ИСХОДНЫЙ ОТРЫВОК.
Абсолютно контактный человек. И какой разносторонний!
Журналист, драматург, горнолыжник, радист, сценарист, актер, альпинист — наверно, не все я перечислил. Но прежде всего и самое главное — поющий поэт.
Году в 1963 Алла Гербер написала в «Юности» о «бардах и менестрелях». Время утвердило слово «бард». А вот все же хочется расшифровать.
Юрий Визбор, поющий поэт. Спой нам, Визбор, что-нибудь старенькое, сочиненное тобой ли одним, вместе ли с кем — все равно это в первую очередь твой голос, твоя гитара, твоя интонация.
— Чутко горы спят, Южный Крест залез на небо,.. — Жить бы мне, товарищи, возле Мелитополя... — Полночь в зените, лунные нити на снегу... — Мирно засыпает родная страна, и в московском небе золотая луна... — В Архангельском порту причалил ледокол... — Рекламы погасли уже, и площадь большая нема...
Я смотрю на эти строки — и я не перечитываю их, а слышу. Потому что я знаю, как они звучат, и мысленно пою продолжение каждой из них. И понимаю: тому, кто не знает их, они мало что скажут, а то и ничего.
Ах, дорогие мои, — те, кто не знает, никогда не слышал этих песен! Не буду, не хочу, да и не могу судить об их художественных достоинствах и глубине: я слишком пристрастен, вот в чем дело. Молодость целого поколения обозначена этими цитатами, вот в чем суть. Незабвенные — а для многих и лучшие — годы тут же отзываются в наших сердцах при одном звуке визборовской гитары, при одном, взгляде на его лицо.
— Нажми, водитель, тормоз наконец! Ты нас тиранил три часа подряд. Слезайте, граждане, приехали, конец: Охотный ряд, Охотный ряд...
— Снова нас ведут куда-то, И неясен нам маршрут: Видно, горы виноваты Не сидим ни там, ни тут!..

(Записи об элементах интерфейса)
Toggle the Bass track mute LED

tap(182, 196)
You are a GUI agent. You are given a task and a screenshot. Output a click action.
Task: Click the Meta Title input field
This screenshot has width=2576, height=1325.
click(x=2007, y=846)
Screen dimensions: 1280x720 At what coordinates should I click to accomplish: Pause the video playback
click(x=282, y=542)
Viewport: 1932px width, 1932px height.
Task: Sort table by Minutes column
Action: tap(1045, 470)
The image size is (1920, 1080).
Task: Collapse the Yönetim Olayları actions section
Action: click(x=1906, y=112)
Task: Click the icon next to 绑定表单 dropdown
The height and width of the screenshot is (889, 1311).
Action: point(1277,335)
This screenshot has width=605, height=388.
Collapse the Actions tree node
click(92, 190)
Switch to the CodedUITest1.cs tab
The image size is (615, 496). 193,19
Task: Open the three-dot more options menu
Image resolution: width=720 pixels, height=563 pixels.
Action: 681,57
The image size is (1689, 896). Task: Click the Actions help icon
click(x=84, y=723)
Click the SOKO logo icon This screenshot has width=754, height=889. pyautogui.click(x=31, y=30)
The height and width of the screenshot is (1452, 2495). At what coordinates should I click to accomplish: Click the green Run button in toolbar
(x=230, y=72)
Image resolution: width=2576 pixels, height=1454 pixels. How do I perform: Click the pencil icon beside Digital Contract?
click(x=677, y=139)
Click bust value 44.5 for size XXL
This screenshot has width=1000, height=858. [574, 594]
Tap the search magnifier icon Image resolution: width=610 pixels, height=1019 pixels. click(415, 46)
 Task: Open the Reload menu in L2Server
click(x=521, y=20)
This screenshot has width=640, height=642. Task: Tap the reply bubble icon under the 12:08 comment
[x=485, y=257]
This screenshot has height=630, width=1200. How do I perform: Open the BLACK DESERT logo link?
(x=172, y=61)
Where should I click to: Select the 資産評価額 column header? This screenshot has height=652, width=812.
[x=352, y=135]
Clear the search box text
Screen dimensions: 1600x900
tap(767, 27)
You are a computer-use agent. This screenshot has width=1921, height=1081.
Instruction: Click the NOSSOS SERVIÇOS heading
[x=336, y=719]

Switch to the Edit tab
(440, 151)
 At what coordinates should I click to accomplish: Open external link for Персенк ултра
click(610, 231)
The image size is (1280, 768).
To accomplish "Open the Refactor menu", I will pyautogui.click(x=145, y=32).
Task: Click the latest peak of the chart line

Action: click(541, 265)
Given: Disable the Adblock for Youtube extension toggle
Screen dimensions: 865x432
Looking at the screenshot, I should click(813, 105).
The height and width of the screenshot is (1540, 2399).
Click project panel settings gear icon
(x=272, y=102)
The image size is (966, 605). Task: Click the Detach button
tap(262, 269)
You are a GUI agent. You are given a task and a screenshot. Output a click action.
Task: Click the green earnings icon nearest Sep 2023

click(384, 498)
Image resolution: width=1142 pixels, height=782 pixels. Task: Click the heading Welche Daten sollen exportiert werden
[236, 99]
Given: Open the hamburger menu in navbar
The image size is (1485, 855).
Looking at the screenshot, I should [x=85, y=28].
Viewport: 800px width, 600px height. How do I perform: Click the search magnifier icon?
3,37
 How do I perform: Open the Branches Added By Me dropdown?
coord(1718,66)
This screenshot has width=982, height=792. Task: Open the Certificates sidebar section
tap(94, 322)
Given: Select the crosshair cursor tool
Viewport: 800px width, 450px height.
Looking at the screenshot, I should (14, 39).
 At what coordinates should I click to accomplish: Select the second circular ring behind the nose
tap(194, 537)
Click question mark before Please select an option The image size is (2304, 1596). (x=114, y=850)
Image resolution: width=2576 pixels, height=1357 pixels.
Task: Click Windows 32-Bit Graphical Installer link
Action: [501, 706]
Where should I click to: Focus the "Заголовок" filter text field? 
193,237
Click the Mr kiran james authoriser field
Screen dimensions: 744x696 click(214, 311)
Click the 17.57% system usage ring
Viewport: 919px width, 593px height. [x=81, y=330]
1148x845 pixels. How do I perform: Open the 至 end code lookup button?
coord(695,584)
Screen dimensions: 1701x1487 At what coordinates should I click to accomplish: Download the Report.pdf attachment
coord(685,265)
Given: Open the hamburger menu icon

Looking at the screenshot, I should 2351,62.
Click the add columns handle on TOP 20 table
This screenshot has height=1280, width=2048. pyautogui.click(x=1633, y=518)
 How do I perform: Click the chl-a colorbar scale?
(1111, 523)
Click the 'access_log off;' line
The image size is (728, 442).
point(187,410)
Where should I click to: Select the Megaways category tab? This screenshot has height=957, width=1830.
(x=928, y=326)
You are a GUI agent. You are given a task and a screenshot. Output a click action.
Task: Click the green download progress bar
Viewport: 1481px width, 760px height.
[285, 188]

ПИСЬМЕННЫЕ ЗАДАНИЯ.
**a)** Назовите автора, который, согласно отрывку о Юрии Визборе, году в 1963 написал в «Юности» о «бардах и менестрелях».
**b)** Продолжите отрывок о Юрии Визборе, начав сразу после его последней строки.

СПИСОК ОТВЕТОВ.
**a)** Алла Гербер.

**b)**
— Тихим вечером, звездным вечером Бродит по лесу листопад...
— Ищи меня сегодня среди больших дорог, За островами, за большой водою...
Визбор — это молодая Москва конца 50-х, внезапно открывшая для себя много нового, в том числе — горы, дороги, тайгу, моря и океаны, романтических флибустьеров и реальных геологов, экзотический Мадагаскар и подмосковную осень... Это резкое переощущение пространства и времени, истории и человека в ней...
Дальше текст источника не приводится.